8 July 2019 - Juan Casanova

Abstract

Meta-resolution is the name of the algorithm that I have developed to find provable instantiations of formulas with meta-variables in first-order logic that minimizes the search space through least commitment approaches. The need to develop this algorithm came from performance problems in applying the framework for finding faults in logical ontologies based on fault patterns that I had considered previously, but it has quickly come to our attention that it may have many other applications.

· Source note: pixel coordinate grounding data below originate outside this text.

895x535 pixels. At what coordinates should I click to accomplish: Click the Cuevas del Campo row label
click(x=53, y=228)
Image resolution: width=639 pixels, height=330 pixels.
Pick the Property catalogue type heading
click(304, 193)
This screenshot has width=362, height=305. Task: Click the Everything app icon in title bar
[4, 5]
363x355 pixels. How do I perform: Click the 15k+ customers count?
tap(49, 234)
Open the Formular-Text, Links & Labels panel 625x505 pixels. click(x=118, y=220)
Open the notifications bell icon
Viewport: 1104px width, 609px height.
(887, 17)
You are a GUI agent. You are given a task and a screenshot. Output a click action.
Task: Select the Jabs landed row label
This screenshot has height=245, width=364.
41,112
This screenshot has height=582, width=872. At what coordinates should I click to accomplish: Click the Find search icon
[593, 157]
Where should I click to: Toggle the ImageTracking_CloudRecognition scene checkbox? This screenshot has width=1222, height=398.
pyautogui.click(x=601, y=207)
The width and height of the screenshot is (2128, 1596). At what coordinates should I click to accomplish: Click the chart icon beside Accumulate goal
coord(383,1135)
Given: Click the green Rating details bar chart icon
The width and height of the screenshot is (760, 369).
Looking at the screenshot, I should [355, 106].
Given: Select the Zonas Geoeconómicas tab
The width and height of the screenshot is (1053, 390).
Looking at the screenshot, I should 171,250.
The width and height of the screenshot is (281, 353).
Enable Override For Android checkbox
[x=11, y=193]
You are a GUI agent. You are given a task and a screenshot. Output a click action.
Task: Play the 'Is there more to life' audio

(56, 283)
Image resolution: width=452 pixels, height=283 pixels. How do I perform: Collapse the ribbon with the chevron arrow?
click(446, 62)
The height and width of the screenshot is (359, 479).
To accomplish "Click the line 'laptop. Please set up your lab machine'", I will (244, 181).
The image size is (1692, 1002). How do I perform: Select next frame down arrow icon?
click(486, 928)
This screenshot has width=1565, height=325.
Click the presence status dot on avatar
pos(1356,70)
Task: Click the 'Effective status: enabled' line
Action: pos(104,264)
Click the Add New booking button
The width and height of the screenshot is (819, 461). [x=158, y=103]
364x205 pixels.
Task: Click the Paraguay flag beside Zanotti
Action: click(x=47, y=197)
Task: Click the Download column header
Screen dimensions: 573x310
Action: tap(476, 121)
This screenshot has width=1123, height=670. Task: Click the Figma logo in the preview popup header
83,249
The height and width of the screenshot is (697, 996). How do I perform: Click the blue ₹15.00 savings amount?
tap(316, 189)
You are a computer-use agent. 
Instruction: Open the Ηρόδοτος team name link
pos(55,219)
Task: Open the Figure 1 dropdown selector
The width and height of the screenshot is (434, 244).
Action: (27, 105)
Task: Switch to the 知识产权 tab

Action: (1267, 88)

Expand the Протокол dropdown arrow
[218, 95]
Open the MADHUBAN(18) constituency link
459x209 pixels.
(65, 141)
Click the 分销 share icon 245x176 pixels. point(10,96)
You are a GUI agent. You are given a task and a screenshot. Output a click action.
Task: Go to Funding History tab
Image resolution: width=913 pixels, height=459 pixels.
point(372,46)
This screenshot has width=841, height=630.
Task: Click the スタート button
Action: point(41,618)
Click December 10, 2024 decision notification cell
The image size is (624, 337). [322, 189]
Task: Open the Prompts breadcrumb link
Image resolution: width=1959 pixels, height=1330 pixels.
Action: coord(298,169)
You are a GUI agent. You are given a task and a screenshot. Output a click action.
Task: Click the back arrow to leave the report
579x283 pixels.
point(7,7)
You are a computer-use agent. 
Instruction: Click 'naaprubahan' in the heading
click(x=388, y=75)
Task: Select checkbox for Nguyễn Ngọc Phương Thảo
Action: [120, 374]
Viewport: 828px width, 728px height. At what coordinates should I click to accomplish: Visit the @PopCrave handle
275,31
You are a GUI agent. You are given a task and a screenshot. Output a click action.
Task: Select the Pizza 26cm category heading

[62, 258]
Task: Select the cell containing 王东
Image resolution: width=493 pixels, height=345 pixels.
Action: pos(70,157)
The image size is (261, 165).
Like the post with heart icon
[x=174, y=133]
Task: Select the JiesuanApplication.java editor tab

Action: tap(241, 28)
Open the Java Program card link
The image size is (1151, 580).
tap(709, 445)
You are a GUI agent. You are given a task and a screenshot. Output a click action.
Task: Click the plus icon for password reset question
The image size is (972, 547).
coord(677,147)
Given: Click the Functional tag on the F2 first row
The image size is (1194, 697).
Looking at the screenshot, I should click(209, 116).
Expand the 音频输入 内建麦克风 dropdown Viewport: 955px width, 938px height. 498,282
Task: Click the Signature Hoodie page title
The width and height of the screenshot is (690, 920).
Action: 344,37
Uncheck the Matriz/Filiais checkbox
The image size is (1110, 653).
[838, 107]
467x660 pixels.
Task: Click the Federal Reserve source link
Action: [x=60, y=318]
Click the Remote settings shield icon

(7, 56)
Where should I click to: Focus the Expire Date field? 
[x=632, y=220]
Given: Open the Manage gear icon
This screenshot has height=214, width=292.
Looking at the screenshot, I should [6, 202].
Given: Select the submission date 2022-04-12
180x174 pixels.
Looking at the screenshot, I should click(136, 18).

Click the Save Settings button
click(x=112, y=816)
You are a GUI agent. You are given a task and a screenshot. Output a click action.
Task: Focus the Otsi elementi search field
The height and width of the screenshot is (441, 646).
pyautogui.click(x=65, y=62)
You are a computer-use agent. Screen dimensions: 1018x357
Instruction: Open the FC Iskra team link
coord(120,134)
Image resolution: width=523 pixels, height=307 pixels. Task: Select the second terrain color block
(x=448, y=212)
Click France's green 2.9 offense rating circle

Questions that I often hear about it is how its unification approach is related to higher order unification and whether we are sure that the problem cannot be solved in an easier way using existing automated theorem proving algorithms. For some time, my answers to these questions were based mostly on intuition and examples. I can now provide a better response: formulas with meta-variables are a particular case of second order logic formulas, but finding provable instantiations for them is not a particular case of second order theorem proving and, perhaps more importantly, restrictions in the second order elements that may appear in the formulas make meta-resolution able to reduce the search space considerably by exploiting these restrictions.

In the talk, I will briefly motivate and introduce meta-resolution in the context of my PhD, explain the notions described above and more importantly give an account of what meta-resolution is and why it is a good approach to this problem. This talk is part of my second year PhD review and as such I will describe the wide range of insights that I have gained over the last year about the problem that I am trying to solve and my approach to it.